How will rising interest rates affect the housing market in 2023? Experts weigh in

During the height of the COVID-19 pandemic, the Federal Reserve kept interest rates at historically low levels, and this meant home buyers could borrow money at incredible rates.

Now, experts say the housing market looks completely different compared to the last two years of extraordinary performance, causing house hunters to grapple with suddenly high prices, rising house prices and a tight supply of properties on the market.

“It has changed,” said Lawrence Yun, chief economist at National Association of Realtors (NAR), told the FOX Television station. “Mortgage rates have more than doubled and limited the ability of homebuyers to get a mortgage.”

High mortgage rates affect the housing market

The feds recently announced another aggressive rate hike – the third consecutive increase of three-quarters of a percentage point and the sixth rate hike this year alone.

It’s a streak that’s done mortgages and other consumer loans are more expensive and heighten the risk of a recession.

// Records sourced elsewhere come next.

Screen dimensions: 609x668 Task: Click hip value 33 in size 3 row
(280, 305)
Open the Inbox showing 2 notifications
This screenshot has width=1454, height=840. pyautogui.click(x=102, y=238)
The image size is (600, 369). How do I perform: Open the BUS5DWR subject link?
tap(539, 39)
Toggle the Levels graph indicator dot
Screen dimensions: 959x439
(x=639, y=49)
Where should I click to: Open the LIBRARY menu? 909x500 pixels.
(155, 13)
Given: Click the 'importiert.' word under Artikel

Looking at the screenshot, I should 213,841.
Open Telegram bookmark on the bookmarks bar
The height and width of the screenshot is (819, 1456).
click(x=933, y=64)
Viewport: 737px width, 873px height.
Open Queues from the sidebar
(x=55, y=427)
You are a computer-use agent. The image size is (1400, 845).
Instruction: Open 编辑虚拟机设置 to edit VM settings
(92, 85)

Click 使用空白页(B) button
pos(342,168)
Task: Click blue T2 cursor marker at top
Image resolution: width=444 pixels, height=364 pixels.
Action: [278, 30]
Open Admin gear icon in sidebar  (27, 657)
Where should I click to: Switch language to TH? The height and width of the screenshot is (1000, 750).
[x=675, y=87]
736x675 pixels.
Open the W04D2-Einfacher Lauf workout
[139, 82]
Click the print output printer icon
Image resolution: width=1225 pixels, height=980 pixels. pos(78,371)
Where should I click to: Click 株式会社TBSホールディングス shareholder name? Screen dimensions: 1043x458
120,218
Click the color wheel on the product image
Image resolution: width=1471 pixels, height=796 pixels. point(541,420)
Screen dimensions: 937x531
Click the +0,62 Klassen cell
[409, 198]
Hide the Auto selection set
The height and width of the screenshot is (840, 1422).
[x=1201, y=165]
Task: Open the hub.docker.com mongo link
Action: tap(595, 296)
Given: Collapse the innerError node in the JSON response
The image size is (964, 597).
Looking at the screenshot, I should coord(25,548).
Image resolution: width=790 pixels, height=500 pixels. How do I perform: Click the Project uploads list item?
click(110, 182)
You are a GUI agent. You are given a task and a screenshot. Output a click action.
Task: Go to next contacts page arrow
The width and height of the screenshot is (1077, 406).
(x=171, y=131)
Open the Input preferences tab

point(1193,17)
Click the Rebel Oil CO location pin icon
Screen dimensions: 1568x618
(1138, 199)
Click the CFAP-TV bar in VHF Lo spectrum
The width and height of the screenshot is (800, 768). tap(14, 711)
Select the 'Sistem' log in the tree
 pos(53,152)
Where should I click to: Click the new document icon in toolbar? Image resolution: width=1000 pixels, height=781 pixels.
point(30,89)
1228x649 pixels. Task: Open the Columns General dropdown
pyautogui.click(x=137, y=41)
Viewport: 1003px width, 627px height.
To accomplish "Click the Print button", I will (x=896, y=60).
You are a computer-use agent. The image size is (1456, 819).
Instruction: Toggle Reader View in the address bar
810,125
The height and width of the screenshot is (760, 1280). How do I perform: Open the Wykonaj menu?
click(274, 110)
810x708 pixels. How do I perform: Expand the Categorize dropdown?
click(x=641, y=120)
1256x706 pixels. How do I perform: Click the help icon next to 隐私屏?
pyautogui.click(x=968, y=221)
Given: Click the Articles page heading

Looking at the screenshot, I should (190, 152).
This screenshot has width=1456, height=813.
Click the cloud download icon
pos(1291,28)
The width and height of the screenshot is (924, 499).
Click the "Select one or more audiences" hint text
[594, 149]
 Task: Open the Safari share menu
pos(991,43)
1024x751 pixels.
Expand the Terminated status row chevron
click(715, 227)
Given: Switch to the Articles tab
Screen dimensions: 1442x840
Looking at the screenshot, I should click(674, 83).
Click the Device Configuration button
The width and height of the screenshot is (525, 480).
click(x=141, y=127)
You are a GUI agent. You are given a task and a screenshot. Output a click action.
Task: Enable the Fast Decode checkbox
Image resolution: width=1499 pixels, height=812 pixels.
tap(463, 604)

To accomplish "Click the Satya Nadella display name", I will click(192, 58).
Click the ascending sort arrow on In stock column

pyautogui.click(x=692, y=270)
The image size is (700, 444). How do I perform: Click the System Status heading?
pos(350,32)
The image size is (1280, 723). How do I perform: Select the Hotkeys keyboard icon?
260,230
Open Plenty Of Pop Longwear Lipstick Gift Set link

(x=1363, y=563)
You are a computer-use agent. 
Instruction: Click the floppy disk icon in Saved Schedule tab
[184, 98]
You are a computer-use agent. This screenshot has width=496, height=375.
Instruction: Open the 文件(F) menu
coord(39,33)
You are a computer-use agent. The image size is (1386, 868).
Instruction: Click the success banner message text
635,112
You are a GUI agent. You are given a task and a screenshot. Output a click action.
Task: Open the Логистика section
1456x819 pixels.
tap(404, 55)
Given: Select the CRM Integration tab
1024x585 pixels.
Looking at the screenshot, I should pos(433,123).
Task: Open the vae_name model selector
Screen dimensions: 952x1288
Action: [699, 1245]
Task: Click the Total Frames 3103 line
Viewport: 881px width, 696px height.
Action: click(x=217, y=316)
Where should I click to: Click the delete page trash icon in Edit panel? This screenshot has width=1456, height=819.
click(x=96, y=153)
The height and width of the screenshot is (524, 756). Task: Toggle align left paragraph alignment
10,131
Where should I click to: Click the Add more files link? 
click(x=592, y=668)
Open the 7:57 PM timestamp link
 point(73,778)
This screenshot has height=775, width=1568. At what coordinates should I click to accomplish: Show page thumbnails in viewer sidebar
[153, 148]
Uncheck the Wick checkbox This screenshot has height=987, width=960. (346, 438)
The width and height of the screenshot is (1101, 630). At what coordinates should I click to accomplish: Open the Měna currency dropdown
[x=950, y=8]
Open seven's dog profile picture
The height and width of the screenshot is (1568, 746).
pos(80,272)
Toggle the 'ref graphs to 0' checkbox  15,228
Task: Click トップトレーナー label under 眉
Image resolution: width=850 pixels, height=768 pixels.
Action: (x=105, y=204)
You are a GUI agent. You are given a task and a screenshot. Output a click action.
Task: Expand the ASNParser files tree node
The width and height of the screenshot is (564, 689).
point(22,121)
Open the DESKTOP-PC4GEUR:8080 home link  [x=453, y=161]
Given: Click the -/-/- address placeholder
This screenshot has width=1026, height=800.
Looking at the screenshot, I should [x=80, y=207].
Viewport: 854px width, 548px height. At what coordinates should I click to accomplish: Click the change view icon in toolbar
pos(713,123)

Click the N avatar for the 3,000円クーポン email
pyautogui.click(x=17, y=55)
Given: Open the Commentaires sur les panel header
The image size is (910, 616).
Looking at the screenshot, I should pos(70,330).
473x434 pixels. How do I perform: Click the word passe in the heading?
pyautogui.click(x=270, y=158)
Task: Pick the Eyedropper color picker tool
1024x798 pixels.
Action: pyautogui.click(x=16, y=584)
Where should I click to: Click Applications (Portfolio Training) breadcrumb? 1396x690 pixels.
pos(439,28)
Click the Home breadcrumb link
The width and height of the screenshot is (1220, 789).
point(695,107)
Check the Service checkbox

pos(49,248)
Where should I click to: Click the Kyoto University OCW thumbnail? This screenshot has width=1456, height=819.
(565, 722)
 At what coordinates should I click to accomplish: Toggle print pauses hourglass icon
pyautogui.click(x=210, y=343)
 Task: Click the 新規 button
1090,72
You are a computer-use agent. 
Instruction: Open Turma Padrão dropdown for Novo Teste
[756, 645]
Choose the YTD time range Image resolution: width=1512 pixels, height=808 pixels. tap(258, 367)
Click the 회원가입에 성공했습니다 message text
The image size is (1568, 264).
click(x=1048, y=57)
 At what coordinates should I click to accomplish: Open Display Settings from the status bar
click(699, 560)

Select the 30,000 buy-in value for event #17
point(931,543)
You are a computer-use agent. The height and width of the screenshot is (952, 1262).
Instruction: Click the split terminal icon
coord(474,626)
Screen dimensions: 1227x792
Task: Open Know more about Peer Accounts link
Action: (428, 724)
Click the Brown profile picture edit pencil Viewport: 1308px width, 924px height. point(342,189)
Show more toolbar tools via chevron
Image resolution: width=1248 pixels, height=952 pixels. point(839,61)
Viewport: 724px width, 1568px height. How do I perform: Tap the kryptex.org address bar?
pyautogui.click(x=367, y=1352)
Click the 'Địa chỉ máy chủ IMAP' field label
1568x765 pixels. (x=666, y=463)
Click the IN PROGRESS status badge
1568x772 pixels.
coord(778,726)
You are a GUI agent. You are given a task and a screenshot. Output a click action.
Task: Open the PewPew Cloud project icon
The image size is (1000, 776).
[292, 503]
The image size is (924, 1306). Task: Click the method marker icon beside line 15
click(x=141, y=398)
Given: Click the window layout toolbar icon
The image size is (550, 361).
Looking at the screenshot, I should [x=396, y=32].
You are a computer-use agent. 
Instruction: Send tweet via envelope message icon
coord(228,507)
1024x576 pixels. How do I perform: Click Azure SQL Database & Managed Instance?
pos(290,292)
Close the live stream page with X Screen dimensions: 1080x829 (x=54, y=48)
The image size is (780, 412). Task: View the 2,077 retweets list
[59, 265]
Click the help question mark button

A house is seen with a “For Sale” sign on July 25, 2005 in Pasadena, California. (Credit: David McNew/Getty Images)

“Interest rates have increased at the fastest rate in four decades and they are at 20-year highs. As a result, interest-sensitive sectors of the economy such as housing, cars, appliances, furniture, etc. have materially declined. Sam Khater, vice president and chief economist of the Division Freddie Mac Economic and Housing Research, told FOX.

Average speed in a The mortgage remains for 30 years – which is only 3.14% a year ago – surpassed 7% at the end of last monthFreddie Mac mortgage buyers reported, the first time in two decades.

According to New data released Friday by NARThe monthly mortgage payment on a typical single-family house with a 20% down payment is $1,840 – up to 50% year-over-year.

And, as a result, mortgage rates, which are the lifeblood of most home purchases, have rapidly reduced the pull of eligible buyers.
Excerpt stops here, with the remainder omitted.